US soyabean futures tumbled by the daily trading limit on Monday, posting their biggest percentage drop in 1-1/2 years, on selling sparked by anecdotal accounts of better-than-expected yields in the Midwest farm belt. Corn at the Chicago Board of Trade tumbled to a two-month low while wheat sank 4 percent under the weight of soyabeans, which were considered to be the strongest fundamentally of the three. Soya's stocks-to-use ratio, a measure of demand, was the lowest in nearly five decades.

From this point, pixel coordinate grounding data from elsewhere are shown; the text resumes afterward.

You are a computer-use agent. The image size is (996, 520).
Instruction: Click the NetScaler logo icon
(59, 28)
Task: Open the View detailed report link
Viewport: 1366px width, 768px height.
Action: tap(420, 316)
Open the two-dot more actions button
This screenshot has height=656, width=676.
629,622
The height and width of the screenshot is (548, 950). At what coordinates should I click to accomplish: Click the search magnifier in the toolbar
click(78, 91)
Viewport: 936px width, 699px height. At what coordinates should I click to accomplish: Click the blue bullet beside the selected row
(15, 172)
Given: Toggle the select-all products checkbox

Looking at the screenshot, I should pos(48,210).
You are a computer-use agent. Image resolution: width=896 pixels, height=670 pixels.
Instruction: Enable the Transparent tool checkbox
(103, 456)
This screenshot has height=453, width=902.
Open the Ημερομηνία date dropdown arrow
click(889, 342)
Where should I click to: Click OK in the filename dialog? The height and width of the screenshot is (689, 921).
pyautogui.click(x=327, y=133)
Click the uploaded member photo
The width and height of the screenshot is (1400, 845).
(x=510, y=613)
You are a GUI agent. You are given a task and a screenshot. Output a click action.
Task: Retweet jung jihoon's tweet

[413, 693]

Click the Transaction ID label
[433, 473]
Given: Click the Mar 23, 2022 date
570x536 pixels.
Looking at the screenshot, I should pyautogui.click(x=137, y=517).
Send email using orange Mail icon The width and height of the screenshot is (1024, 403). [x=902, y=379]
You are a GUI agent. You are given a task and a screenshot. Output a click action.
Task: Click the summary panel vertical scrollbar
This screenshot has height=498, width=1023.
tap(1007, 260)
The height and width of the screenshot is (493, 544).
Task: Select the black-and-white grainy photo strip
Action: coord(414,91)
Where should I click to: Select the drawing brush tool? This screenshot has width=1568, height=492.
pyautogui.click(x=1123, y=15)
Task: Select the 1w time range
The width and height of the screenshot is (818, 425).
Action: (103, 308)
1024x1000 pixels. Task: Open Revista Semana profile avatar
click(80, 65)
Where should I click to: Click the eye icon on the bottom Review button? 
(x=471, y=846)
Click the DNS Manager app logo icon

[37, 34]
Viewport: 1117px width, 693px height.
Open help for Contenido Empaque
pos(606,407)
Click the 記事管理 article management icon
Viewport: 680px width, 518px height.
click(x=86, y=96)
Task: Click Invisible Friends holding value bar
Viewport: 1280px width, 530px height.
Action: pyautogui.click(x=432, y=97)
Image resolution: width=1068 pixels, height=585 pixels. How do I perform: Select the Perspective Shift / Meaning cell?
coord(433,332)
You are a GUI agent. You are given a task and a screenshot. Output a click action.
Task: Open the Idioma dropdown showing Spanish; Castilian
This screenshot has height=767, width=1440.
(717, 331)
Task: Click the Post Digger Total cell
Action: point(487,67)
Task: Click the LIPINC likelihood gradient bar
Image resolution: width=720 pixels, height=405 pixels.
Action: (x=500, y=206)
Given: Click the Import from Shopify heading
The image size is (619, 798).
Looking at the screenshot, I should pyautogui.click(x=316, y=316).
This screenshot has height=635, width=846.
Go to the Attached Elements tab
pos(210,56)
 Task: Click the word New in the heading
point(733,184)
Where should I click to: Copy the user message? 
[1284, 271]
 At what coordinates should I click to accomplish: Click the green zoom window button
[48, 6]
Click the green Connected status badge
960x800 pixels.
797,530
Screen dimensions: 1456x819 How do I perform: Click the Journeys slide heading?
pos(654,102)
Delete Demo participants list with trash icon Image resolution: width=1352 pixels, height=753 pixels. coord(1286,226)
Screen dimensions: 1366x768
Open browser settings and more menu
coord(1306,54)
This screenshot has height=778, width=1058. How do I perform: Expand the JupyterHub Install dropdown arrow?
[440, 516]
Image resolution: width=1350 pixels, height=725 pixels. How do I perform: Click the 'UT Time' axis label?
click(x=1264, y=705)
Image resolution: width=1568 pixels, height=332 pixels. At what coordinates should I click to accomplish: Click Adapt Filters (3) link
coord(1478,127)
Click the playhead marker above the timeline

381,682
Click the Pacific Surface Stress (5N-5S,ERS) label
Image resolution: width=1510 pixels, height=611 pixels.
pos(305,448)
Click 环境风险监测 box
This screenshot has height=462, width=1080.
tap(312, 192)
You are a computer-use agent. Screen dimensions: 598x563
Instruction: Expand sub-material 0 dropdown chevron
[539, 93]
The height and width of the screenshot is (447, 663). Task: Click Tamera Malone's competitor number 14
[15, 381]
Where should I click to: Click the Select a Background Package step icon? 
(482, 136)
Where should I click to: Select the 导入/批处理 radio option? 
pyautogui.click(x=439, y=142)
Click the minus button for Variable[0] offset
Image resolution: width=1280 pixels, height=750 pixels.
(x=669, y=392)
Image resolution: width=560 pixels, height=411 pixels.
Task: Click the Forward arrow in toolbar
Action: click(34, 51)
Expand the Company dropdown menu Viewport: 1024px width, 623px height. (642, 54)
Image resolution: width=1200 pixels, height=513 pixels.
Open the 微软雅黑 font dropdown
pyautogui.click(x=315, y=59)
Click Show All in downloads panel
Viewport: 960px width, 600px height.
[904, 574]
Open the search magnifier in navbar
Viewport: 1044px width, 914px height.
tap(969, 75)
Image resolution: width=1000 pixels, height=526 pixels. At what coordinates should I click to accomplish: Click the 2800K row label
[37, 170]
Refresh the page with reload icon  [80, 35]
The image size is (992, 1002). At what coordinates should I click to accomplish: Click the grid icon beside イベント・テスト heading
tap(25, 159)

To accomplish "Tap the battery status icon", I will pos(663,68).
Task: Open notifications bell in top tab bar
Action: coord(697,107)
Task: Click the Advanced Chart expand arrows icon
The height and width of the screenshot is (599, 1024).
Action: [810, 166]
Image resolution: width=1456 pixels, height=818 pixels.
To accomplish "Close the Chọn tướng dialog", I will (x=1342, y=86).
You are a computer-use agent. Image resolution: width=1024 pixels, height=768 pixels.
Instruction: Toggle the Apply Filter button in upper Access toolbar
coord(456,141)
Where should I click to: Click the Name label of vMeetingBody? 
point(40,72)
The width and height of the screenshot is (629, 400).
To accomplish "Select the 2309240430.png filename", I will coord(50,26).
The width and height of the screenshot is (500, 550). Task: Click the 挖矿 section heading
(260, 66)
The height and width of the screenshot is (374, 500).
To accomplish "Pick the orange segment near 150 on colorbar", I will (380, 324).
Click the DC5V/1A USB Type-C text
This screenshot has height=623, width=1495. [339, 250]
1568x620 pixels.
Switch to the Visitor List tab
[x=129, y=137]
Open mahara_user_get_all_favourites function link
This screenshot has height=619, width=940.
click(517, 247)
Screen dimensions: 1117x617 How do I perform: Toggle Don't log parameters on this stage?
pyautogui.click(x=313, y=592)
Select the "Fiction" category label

CBOT November soyabeans fell 70 cents per bushel - the most a contract can move either way on a trading day, as set by the exchange - after accounts that farmers were getting better-than-expected yields in harvesting over the weekend. Some of the better yields were coming from the western Midwest, an area that had remained dry as the worst drought in half a century devastated crops. The northern and eastern parts of the Midwest got beneficial rains in August.
Prices for soyabeans in the cash markets in Iowa, the top corn and soyabean state, fell sharply about two weeks ago, perhaps in an early signal of the better yields being harvested now. Traders also attributed the sell-off to rains in Brazil, the world's second-largest exporter of soyabeans after the United States, as its farmers gear up to plant their crop.
CBOT new-crop December corn sank 4.3 percent to $7.47-1/2 a bushel at 11:18 am CDT (1618 GMT) and touched the lowest price for a nearby contract since mid-July. November soya slid 4 percent to $16.69 a bushel and registered the lowest front-month price since August 20. December wheat fell 4 percent to $8.87-1/4 per bushel.